[Rows for locating words and elements]

----

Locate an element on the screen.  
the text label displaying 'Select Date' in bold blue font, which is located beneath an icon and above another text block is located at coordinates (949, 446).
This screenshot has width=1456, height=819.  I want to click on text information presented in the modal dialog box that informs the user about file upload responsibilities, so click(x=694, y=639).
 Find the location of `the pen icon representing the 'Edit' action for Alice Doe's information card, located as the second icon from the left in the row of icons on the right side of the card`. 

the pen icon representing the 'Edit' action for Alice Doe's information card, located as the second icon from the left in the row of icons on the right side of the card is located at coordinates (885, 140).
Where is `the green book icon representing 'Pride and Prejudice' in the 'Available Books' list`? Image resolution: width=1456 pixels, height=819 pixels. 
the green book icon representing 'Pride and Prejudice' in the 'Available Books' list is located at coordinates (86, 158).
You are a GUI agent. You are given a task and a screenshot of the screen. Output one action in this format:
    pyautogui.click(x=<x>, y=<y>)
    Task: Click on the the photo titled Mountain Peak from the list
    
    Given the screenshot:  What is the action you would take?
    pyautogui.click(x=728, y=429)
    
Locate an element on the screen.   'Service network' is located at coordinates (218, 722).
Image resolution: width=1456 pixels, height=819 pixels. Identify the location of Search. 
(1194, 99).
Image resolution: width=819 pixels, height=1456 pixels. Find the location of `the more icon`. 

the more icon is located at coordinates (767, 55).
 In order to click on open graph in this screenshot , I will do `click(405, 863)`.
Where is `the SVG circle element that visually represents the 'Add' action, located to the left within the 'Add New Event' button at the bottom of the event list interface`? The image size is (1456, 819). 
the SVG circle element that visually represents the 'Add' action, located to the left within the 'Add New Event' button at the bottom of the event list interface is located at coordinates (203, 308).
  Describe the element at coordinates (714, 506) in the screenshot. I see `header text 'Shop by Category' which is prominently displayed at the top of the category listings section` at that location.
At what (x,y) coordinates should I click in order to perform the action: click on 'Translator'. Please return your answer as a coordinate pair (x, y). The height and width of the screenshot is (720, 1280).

----

**Exercise requirements**
Count the lines in the rows above that contain the word "order", and reply with the number alone.

**Exercise output**
2